- _RECORDED INFORMATION_:
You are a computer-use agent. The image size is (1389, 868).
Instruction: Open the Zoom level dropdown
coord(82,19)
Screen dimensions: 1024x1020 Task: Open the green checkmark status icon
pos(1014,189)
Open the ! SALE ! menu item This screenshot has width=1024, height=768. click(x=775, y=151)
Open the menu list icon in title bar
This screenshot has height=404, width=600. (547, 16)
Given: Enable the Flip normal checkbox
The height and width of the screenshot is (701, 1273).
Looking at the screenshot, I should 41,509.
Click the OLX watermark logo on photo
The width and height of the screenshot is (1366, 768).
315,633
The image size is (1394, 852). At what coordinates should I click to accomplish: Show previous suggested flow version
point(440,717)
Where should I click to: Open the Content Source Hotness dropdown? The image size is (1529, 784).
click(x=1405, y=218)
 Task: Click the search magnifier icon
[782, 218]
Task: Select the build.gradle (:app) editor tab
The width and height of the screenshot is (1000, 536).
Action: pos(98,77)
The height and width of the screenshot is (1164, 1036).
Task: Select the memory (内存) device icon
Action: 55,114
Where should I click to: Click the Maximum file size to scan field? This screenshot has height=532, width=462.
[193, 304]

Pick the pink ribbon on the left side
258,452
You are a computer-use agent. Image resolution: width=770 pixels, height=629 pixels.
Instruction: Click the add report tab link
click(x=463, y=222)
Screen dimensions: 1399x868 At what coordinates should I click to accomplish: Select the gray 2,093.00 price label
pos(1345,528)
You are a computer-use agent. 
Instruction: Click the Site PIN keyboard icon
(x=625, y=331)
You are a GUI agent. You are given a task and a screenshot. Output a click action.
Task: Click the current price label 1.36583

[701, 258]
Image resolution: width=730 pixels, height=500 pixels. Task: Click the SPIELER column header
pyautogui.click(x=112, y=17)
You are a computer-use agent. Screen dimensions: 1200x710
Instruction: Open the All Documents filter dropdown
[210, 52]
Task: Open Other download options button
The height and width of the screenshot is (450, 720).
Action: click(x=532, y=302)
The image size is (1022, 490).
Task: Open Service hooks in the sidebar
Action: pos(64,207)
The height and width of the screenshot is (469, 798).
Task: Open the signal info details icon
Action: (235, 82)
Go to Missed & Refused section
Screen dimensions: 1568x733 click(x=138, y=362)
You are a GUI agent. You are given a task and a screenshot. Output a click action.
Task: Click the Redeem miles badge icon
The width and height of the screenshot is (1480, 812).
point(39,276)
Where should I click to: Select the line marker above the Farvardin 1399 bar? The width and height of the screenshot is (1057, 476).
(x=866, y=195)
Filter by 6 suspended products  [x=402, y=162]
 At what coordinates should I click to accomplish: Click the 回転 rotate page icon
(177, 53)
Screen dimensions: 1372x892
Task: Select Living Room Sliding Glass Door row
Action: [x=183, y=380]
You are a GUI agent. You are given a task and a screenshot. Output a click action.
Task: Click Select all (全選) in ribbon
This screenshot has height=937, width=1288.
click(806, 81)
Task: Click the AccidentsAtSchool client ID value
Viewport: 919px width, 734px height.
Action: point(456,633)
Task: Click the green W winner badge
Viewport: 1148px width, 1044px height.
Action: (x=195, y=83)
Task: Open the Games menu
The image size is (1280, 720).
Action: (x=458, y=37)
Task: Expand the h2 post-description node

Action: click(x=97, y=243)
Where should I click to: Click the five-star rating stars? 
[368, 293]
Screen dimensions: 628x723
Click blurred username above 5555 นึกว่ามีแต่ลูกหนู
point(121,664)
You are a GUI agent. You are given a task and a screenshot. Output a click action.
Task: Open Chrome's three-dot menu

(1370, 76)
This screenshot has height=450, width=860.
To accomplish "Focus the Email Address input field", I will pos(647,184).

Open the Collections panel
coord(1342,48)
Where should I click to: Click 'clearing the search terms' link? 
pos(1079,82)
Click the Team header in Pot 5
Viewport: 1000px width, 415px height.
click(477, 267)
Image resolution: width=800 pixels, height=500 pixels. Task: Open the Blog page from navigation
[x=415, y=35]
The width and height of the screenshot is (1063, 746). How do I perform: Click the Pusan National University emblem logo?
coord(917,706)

- _TASK_: Please give the whole listing above as a numbered list, leaving out the blank lines.

- _FINISHED EXERCISE_:
1. You are a computer-use agent. The image size is (1389, 868).
2. Instruction: Open the Zoom level dropdown
3. coord(82,19)
4. Screen dimensions: 1024x1020 Task: Open the green checkmark status icon
5. pos(1014,189)
6. Open the ! SALE ! menu item This screenshot has width=1024, height=768. click(x=775, y=151)
7. Open the menu list icon in title bar
8. This screenshot has height=404, width=600. (547, 16)
9. Given: Enable the Flip normal checkbox
10. The height and width of the screenshot is (701, 1273).
11. Looking at the screenshot, I should 41,509.
12. Click the OLX watermark logo on photo
13. The width and height of the screenshot is (1366, 768).
14. 315,633
15. The image size is (1394, 852). At what coordinates should I click to accomplish: Show previous suggested flow version
16. point(440,717)
17. Where should I click to: Open the Content Source Hotness dropdown? The image size is (1529, 784).
18. click(x=1405, y=218)
19.  Task: Click the search magnifier icon
20. [782, 218]
21. Task: Select the build.gradle (:app) editor tab
22. The width and height of the screenshot is (1000, 536).
23. Action: pos(98,77)
24. The height and width of the screenshot is (1164, 1036).
25. Task: Select the memory (内存) device icon
26. Action: 55,114
27. Where should I click to: Click the Maximum file size to scan field? This screenshot has height=532, width=462.
28. [193, 304]
29. Pick the pink ribbon on the left side
30. 258,452
31. You are a computer-use agent. Image resolution: width=770 pixels, height=629 pixels.
32. Instruction: Click the add report tab link
33. click(x=463, y=222)
34. Screen dimensions: 1399x868 At what coordinates should I click to accomplish: Select the gray 2,093.00 price label
35. pos(1345,528)
36. You are a computer-use agent. 
37. Instruction: Click the Site PIN keyboard icon
38. (x=625, y=331)
39. You are a GUI agent. You are given a task and a screenshot. Output a click action.
40. Task: Click the current price label 1.36583
41. [701, 258]
42. Image resolution: width=730 pixels, height=500 pixels. Task: Click the SPIELER column header
43. pyautogui.click(x=112, y=17)
44. You are a computer-use agent. Screen dimensions: 1200x710
45. Instruction: Open the All Documents filter dropdown
46. [210, 52]
47. Task: Open Other download options button
48. The height and width of the screenshot is (450, 720).
49. Action: click(x=532, y=302)
50. The image size is (1022, 490).
51. Task: Open Service hooks in the sidebar
52. Action: pos(64,207)
53. The height and width of the screenshot is (469, 798).
54. Task: Open the signal info details icon
55. Action: (235, 82)
56. Go to Missed & Refused section
57. Screen dimensions: 1568x733 click(x=138, y=362)
58. You are a GUI agent. You are given a task and a screenshot. Output a click action.
59. Task: Click the Redeem miles badge icon
60. The width and height of the screenshot is (1480, 812).
61. point(39,276)
62. Where should I click to: Select the line marker above the Farvardin 1399 bar? The width and height of the screenshot is (1057, 476).
63. (x=866, y=195)
64. Filter by 6 suspended products  [x=402, y=162]
65.  At what coordinates should I click to accomplish: Click the 回転 rotate page icon
66. (177, 53)
67. Screen dimensions: 1372x892
68. Task: Select Living Room Sliding Glass Door row
69. Action: [x=183, y=380]
70. You are a GUI agent. You are given a task and a screenshot. Output a click action.
71. Task: Click Select all (全選) in ribbon
72. This screenshot has height=937, width=1288.
73. click(806, 81)
74. Task: Click the AccidentsAtSchool client ID value
75. Viewport: 919px width, 734px height.
76. Action: point(456,633)
77. Task: Click the green W winner badge
78. Viewport: 1148px width, 1044px height.
79. Action: (x=195, y=83)
80. Task: Open the Games menu
81. The image size is (1280, 720).
82. Action: (x=458, y=37)
83. Task: Expand the h2 post-description node
84. Action: click(x=97, y=243)
85. Where should I click to: Click the five-star rating stars? 
86. [368, 293]
87. Screen dimensions: 628x723
88. Click blurred username above 5555 นึกว่ามีแต่ลูกหนู
89. point(121,664)
90. You are a GUI agent. You are given a task and a screenshot. Output a click action.
91. Task: Open Chrome's three-dot menu
92. (1370, 76)
93. This screenshot has height=450, width=860.
94. To accomplish "Focus the Email Address input field", I will pos(647,184).
95. Open the Collections panel
96. coord(1342,48)
97. Where should I click to: Click 'clearing the search terms' link? 
98. pos(1079,82)
99. Click the Team header in Pot 5
100. Viewport: 1000px width, 415px height.
101. click(477, 267)
102. Image resolution: width=800 pixels, height=500 pixels. Task: Open the Blog page from navigation
103. [x=415, y=35]
104. The width and height of the screenshot is (1063, 746). How do I perform: Click the Pusan National University emblem logo?
105. coord(917,706)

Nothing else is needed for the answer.